Coyote (2002) is a  science fiction novel by American writer Allen Steele.  The book is a compilation of some of Steele's short stories into one novel. Perspective is taken from many of the major characters of the book.

Coyote is part of a trilogy which includes Coyote Rising and Coyote Frontier. There are three spinoff novels, Spindrift, Galaxy Blues, and Hex, which are set in the same universe, although not directly tied to the events in Coyote. The series is continued by the Coyote Chronicles, a two-book series, including Coyote Horizon, released in March 2009 and Coyote Destiny, which was released on March 2, 2010.

Listed entries:
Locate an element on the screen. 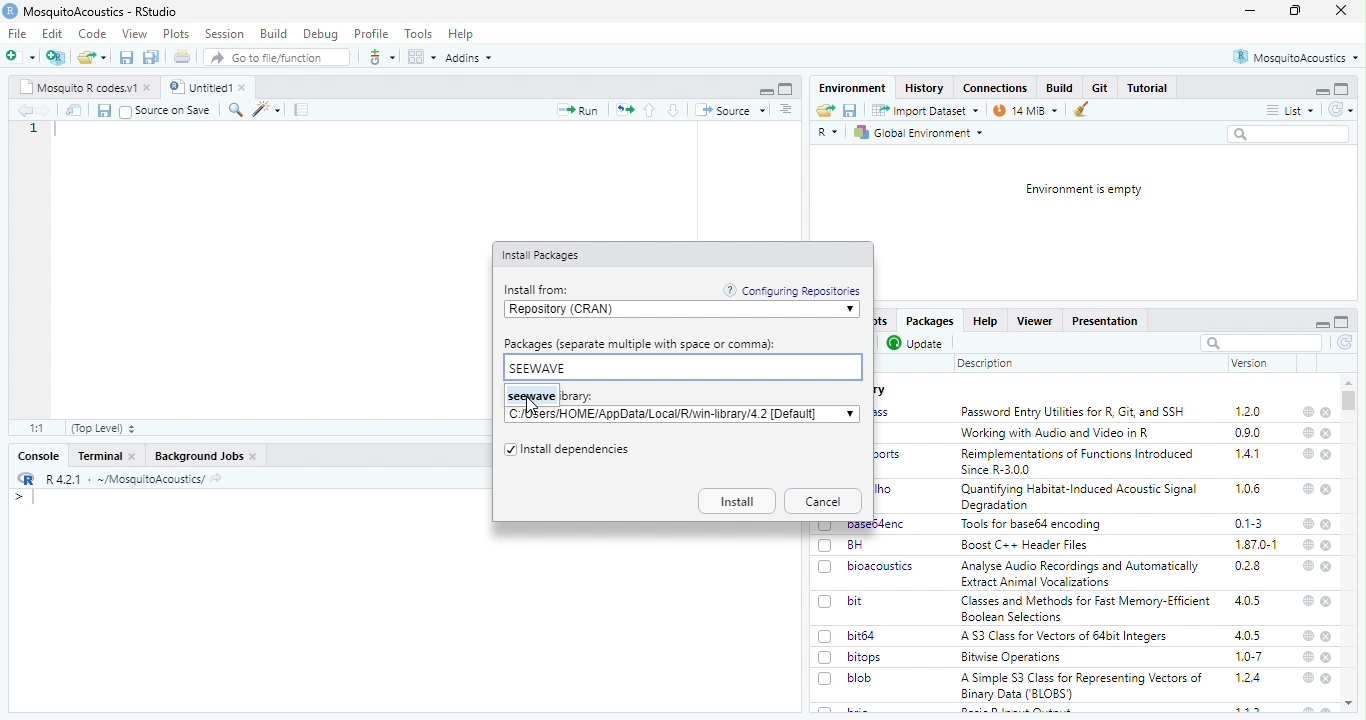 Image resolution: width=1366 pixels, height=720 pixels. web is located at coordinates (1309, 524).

...

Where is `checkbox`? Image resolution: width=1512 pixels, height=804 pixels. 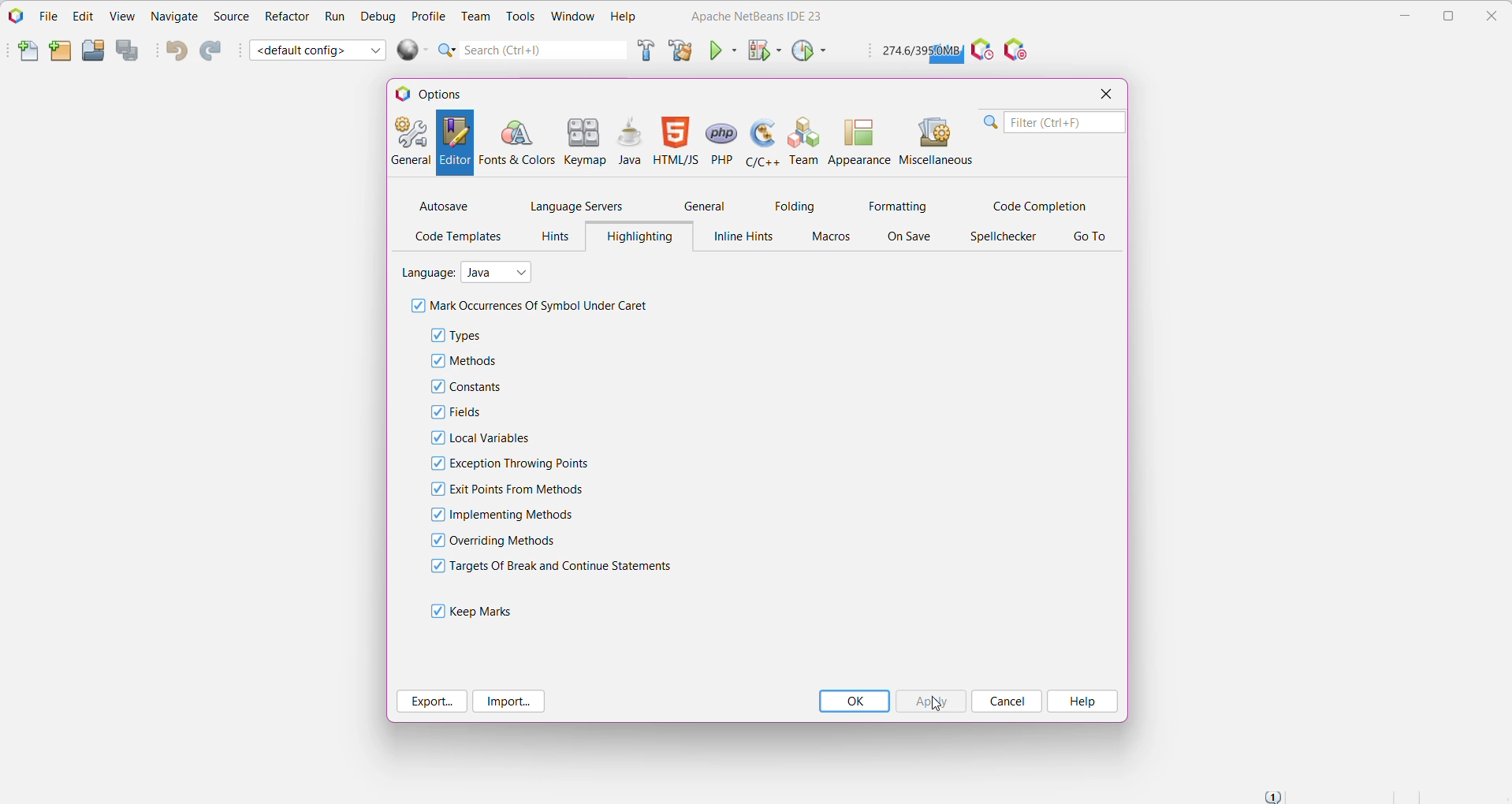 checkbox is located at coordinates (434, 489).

What is asked: Write out the passage on the novel Coyote word for word, starting at "Coyote is part" and ending after "March 2, 2010.". The records have nothing to do with the work here.

Exercise solution:
Coyote is part of a trilogy which includes Coyote Rising and Coyote Frontier. There are three spinoff novels, Spindrift, Galaxy Blues, and Hex, which are set in the same universe, although not directly tied to the events in Coyote. The series is continued by the Coyote Chronicles, a two-book series, including Coyote Horizon, released in March 2009 and Coyote Destiny, which was released on March 2, 2010.